Spyres, now a classical singer based in New York City, says “it’s some of the best advice I’ve ever received.” Nerves, though, are still present when the stage is in front of thousands. They were around, she says, during her first show on tour with the Boston Pops at the Kauffman Center for the Performing Arts.
“It’s always terrifying when it’s just you and a spotlight and one of the world’s most famous orchestras,” she says. Large house tours of musicals “Once” and Stephen Sondheim’s “Passion” put her in front of large audiences before, but with cast ensembles. The Boston Pops tour was her introduction to soloing in concerts of such magnitude.
It was a Gershwin program, some of which she will perform Saturday, as the featured performer in Springfield Regional Opera’s Voix de Ville show at The Creamery Arts Center.
“I’m excited to bring some of the things I’ve done outside of the Ozarks into the Ozarks,” Spyres says. She’s performed in seven Sondheim musicals, so she plans to sing a number of his pieces as well. Her brother, Sean, and several others will perform as well.
“We have a good selection of various styles and various singers,” she says. “It’s fun to get together and sing the kind of music that we grew up singing.” Though stressful moments exist in the next paycheck’s uncertainty, Spyres says performing professionally is never a burden. “We’re playing pretend. It should be fun,” she says.
Auditions are getting easier, too. She says auditions were few and far between at the beginning of her career. Not getting a callback felt like the end of the world.
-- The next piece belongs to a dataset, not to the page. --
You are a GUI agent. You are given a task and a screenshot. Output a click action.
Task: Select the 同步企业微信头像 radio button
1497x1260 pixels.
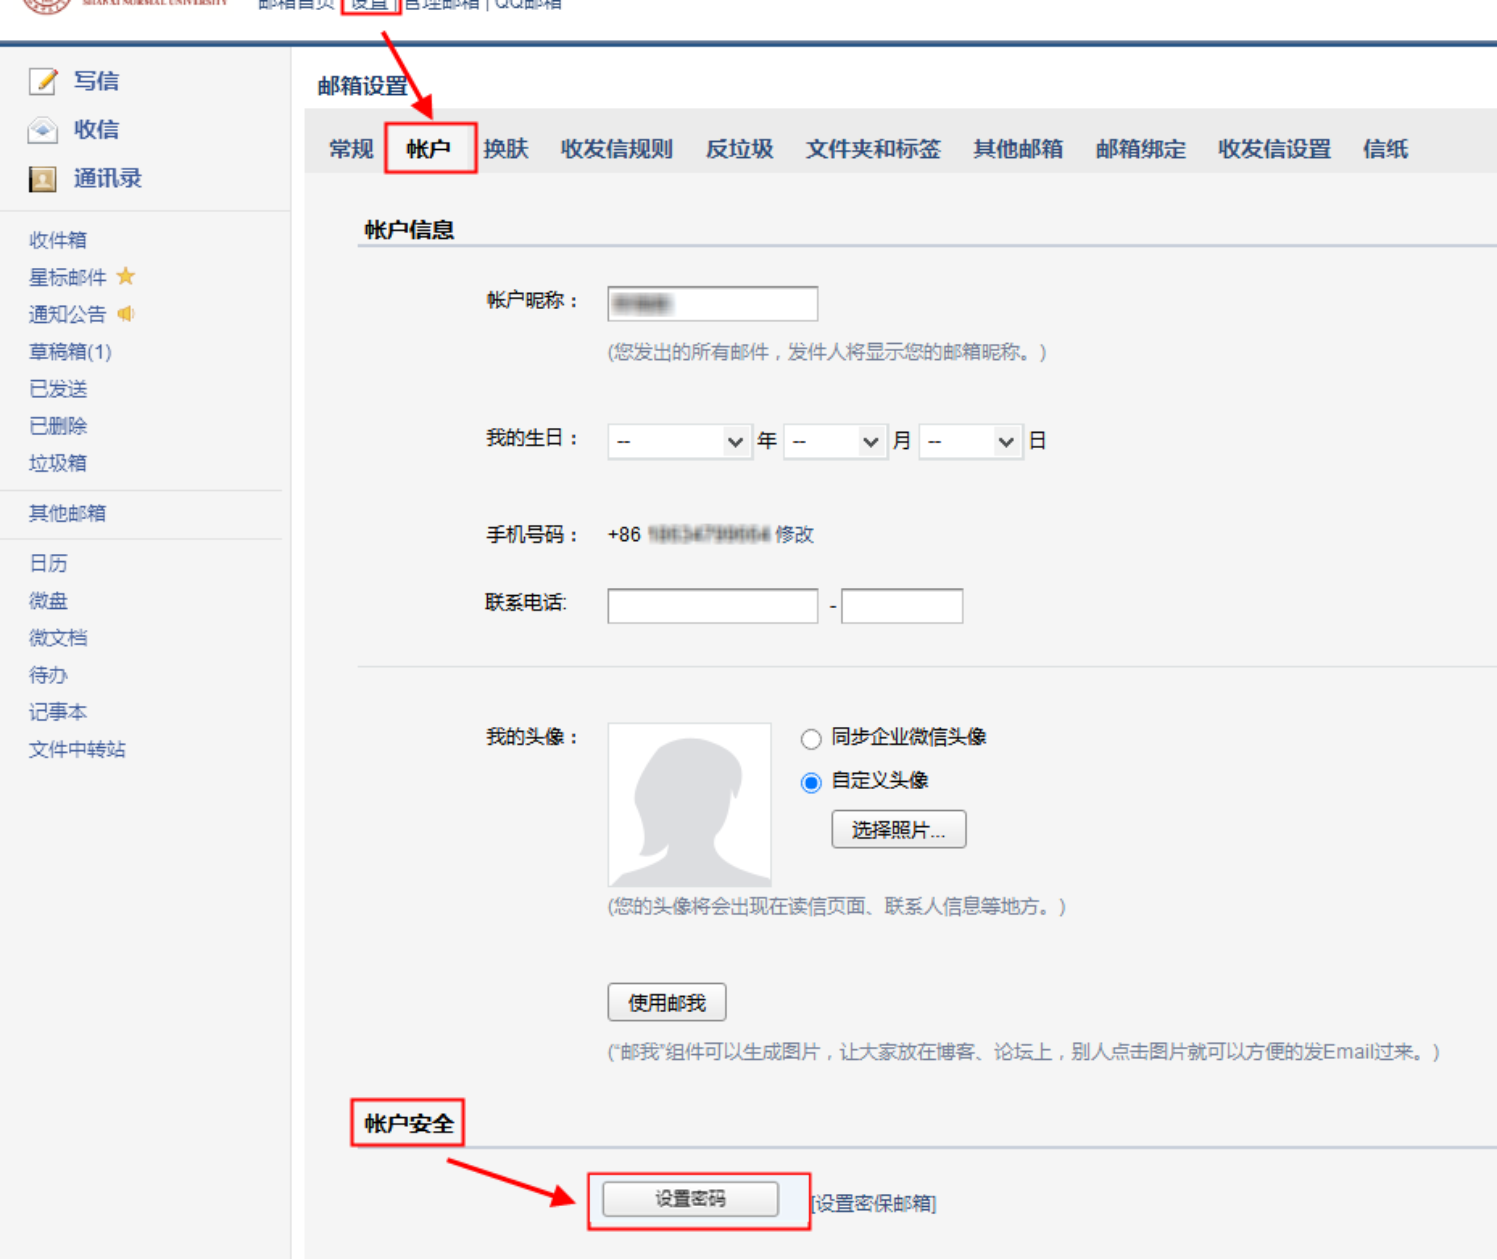[x=811, y=739]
Now it’s just part of the job. “You go and put yourself out there, the rest is beyond your control,” Spyres says. “You get to understand what you’re good at and what you’re comfortable with.”
The uncertain nature of auditions makes it vital to produce other creative outlets. “It’s so important to have other endeavors,” Spyres says, “other performance opportunities so we’re not relying on other people to create opportunities ourselves.” She moonlights with NYC bluegrass cover band Tipsy Spyres, singing and playing fiddle. “People always want to know where I’m from,” she says,” because I have kind of a weird skillset. It’s fun to let them know what the Ozarks are all about and how it breeds all these different types of entertainment.”